In the first instance, the decision whether to operate or not should be based on the patient’s symptoms, degree of bother, and her medical health. Symptoms should correlate with the examination findings of the site of prolapse and its severity. Women with marked apical loss of support with uterocervical or vaginal vault prolapse will frequently have associated cystocele and/or enterocele; the options are whether to repair this vaginally or abdominally, and if abdominally by an open, laparoscopic, or a robotic procedure. There are advantages and disadvantages of all techniques, and the decision should be based on the patient’s needs. Relevant clinical factors in making this decision are the patient age and general health, whether further pregnancies are desired, the need for sexual activity, presence of dyspareunia, and vaginal length. The abdominal approach will be preferable in the presence of other abdominal pathology requiring treatment such as an ovarian cyst or when vaginal capacity is already reduced from previous surgery in a sexually active woman. However, the vaginal approach may be preferable in the presence of severe pelvic adhesions, which increase the difficulty and risk of the abdominal approach. The risk of recurrence may influence the decision in favor of the abdominal approach and the use of synthetic mesh.

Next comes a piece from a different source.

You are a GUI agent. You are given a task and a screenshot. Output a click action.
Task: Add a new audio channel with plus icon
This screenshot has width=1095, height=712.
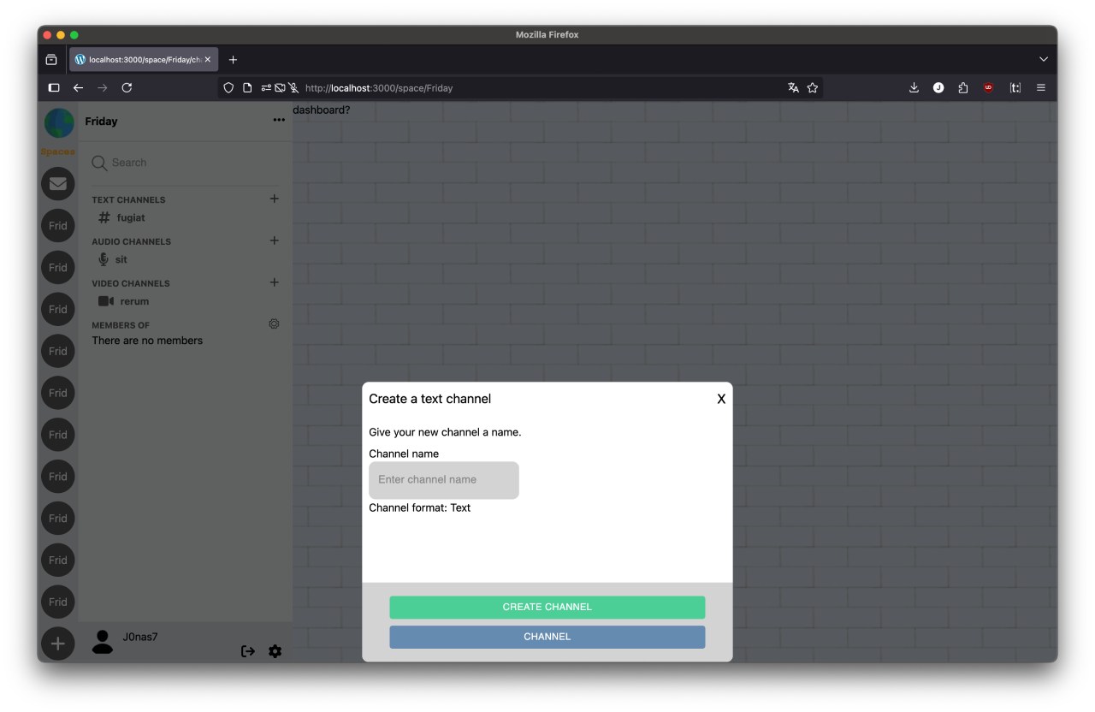click(274, 240)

Finally, the surgeon’s training and experience will have an influence on the surgical choice so that the procedure can be completed. Preoperative and postoperative assessment should identify the support defects and surgical repair to the defects to minimize the surgery and therefore morbidity. Solitary rectoceles, enteroceles or cystocele where the vaginal vault is well supported do not need apical support operations, either vaginally or abdominally. Placement of synthetic mesh placed abdominally over the anterior, apical and posterior walls is unnecessary where apical support is good and increases morbidity.

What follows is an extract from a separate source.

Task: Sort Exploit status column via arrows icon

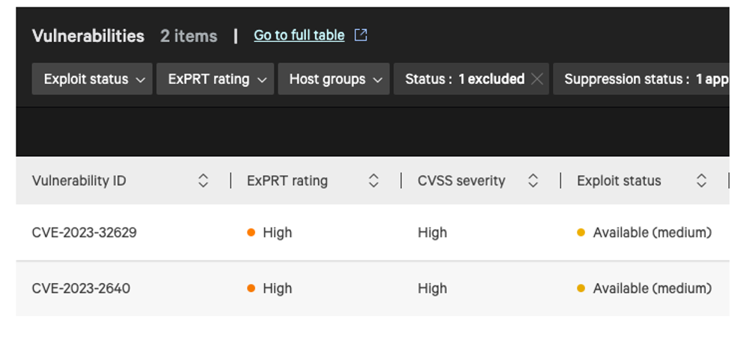Action: [x=701, y=180]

Uterine Conservation: The Manchester Repair

The Manchester repair (MR) was first performed in 1888 and published by Donald13 in 1908 with later modifications by Fothergill. The MR involves the clamping and mobilization of the UCC and their reattachment to the partially amputated cervix, usually with an anterior colporrhaphy. A racket-shaped vaginal incision is made around the cervix to expose the UCC with reflection of the bladder off the cervix (see Fig. 47.3), the ligament is clamped and ligated, and the two ends are sutured together to the anterior cervix with an overlapping figure-of-eight 2-0 polydioxanone (PDS) suture. The amputated cervix is reconstructed using anterior and posterior Sturmdorf sutures to re-epithelize the cervix. Video 47.1 shows the procedure.14 Cervical elongation is frequently associated with uterine prolapse (Fig. 47.4)

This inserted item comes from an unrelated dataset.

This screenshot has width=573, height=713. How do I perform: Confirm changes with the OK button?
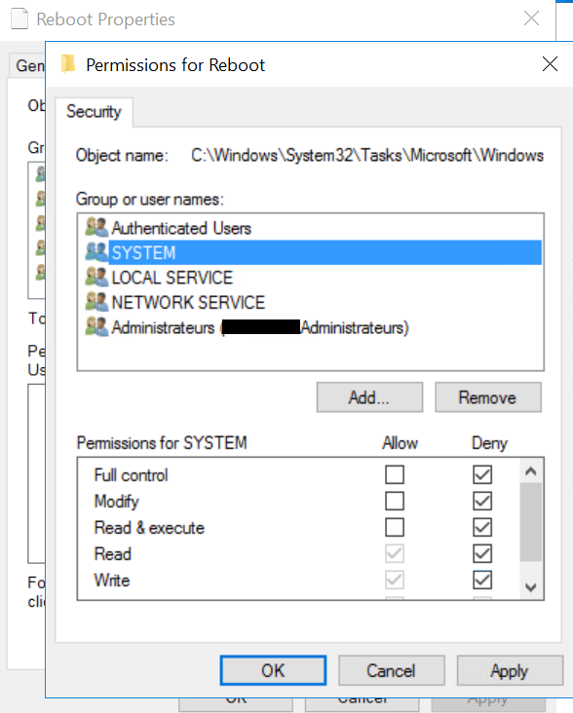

but not always. It is possible to resuspend the cervix and uterus using the UCC as described while leaving the cervix intact. This would be appropriate if fertility was important and further pregnancies desired. Cervical amputation would significantly decrease the likelihood of a woman conceiving and potentially cause cervical incompetence and preterm delivery. There are potential long-term risks with uterine conservation including the development of cancer. Hematometra (Fig. 47.5) or pyometra can result from cervical stenosis. We routinely perform a cervical dilatation to ensure that the cervix is open both before and after MR and a curettage to exclude uterine pathology.